'''

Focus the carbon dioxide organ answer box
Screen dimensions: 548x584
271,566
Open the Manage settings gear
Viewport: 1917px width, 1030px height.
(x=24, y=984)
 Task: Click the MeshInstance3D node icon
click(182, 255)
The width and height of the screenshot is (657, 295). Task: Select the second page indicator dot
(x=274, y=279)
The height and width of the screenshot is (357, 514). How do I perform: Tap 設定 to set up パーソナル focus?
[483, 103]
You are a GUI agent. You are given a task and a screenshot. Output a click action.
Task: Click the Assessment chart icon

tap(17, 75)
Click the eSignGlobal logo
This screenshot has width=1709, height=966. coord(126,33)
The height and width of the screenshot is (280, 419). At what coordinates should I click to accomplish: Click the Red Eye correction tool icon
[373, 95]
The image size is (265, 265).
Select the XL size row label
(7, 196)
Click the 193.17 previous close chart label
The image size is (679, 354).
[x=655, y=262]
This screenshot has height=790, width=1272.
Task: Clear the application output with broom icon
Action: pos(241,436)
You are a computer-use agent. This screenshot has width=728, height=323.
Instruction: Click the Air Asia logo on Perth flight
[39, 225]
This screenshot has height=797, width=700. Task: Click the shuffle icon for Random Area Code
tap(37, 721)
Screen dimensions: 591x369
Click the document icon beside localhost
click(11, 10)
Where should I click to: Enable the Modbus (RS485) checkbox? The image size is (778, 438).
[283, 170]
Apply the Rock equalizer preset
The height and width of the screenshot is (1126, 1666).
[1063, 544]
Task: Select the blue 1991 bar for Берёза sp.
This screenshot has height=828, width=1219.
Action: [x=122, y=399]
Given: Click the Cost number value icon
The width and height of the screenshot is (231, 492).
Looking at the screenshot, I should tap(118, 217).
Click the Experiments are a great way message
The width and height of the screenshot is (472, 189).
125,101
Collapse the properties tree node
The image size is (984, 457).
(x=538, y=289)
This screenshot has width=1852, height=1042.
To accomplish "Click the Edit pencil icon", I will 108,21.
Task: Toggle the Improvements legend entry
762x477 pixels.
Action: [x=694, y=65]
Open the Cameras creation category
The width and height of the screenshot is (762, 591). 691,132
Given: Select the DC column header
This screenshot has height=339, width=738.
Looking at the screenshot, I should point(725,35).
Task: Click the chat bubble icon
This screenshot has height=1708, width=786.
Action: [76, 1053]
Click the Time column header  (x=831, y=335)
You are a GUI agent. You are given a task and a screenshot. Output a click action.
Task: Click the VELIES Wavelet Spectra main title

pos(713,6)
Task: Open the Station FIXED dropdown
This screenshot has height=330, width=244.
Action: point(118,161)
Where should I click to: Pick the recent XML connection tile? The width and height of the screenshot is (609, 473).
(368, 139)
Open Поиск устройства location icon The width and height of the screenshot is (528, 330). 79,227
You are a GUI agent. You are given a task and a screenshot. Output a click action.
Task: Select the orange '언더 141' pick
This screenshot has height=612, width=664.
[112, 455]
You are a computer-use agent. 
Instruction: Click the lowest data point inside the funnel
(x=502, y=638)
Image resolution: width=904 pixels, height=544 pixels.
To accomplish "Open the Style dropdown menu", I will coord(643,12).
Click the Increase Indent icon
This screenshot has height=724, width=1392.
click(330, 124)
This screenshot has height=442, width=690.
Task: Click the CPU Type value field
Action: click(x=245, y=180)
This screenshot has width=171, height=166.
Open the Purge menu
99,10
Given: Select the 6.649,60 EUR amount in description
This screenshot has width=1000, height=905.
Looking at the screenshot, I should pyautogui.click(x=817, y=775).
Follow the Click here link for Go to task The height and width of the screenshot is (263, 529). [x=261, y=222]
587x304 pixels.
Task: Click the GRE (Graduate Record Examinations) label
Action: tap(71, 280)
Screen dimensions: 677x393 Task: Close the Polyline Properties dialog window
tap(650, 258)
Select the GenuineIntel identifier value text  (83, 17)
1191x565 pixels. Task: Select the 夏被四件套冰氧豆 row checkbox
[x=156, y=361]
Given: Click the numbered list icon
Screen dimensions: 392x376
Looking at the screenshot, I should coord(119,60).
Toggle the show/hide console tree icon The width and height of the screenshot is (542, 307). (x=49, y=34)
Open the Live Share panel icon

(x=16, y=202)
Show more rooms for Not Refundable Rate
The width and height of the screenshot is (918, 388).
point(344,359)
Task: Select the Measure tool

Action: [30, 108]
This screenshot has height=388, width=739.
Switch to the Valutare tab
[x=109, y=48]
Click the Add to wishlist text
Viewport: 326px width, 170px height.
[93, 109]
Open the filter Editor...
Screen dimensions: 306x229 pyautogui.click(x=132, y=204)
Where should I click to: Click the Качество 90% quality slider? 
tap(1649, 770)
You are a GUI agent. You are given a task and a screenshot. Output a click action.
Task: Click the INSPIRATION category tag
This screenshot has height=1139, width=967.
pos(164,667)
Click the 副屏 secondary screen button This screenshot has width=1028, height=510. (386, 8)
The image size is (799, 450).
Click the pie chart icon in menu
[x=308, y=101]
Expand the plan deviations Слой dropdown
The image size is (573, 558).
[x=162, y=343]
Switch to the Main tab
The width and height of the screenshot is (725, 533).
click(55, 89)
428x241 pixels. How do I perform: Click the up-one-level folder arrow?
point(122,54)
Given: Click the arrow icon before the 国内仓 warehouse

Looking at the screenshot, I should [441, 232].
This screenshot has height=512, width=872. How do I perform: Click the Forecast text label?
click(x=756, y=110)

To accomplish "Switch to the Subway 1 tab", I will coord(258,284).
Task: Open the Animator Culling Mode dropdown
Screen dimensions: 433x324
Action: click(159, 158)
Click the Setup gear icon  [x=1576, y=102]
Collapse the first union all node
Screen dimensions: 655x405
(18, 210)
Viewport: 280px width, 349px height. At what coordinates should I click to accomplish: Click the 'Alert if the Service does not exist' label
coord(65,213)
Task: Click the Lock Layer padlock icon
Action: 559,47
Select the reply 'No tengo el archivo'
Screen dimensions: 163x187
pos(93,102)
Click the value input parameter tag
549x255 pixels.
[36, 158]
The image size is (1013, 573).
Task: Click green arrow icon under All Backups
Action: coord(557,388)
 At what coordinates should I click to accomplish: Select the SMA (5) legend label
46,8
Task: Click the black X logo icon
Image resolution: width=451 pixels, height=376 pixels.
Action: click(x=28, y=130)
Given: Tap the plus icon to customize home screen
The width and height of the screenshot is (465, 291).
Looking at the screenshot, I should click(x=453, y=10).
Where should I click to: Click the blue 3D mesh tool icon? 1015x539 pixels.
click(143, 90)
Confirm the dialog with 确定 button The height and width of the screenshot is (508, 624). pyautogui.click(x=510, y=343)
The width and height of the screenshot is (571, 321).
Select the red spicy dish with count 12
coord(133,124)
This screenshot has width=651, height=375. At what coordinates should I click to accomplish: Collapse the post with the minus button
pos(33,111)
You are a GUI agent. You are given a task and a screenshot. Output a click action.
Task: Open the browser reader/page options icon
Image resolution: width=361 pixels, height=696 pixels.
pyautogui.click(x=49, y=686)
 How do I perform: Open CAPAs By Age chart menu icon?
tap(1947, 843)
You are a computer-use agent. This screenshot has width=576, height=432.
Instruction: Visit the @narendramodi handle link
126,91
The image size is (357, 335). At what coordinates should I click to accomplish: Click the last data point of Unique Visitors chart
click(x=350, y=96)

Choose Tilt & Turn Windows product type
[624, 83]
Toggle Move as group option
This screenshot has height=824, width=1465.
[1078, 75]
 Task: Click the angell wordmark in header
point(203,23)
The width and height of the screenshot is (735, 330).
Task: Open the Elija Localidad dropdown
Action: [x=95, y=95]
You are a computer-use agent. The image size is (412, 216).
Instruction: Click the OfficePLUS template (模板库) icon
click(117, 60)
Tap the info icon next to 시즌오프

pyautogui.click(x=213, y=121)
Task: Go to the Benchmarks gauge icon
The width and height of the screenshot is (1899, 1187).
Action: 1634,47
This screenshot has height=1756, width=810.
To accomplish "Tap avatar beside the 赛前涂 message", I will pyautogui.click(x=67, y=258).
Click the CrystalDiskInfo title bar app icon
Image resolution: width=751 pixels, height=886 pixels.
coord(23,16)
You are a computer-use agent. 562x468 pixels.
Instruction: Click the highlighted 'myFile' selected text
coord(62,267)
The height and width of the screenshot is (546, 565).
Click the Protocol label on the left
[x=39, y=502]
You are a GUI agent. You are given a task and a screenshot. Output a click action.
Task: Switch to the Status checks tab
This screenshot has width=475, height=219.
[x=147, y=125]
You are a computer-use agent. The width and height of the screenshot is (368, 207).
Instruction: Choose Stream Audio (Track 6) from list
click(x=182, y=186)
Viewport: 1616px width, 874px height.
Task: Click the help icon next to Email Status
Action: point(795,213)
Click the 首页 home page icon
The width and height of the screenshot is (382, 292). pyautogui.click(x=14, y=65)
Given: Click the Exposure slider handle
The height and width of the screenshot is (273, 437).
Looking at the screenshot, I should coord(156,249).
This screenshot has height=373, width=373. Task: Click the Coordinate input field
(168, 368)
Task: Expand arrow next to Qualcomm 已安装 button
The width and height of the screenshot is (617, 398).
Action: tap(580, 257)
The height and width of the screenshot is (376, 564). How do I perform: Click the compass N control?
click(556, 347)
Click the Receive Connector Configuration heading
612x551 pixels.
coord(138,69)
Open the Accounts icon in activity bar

'''

**Problem:**
Rewrite the records starting at the line containing "Choose Tilt & Turn Windows product type" and ending at the line containing "coord(23,16)", replacing "Move as group" with "Move together" and leaving everything else unchanged.

**Exercise solution:**
Choose Tilt & Turn Windows product type
[624, 83]
Toggle Move together option
This screenshot has height=824, width=1465.
[1078, 75]
 Task: Click the angell wordmark in header
point(203,23)
The width and height of the screenshot is (735, 330).
Task: Open the Elija Localidad dropdown
Action: [x=95, y=95]
You are a computer-use agent. The image size is (412, 216).
Instruction: Click the OfficePLUS template (模板库) icon
click(117, 60)
Tap the info icon next to 시즌오프

pyautogui.click(x=213, y=121)
Task: Go to the Benchmarks gauge icon
The width and height of the screenshot is (1899, 1187).
Action: 1634,47
This screenshot has height=1756, width=810.
To accomplish "Tap avatar beside the 赛前涂 message", I will pyautogui.click(x=67, y=258).
Click the CrystalDiskInfo title bar app icon
Image resolution: width=751 pixels, height=886 pixels.
coord(23,16)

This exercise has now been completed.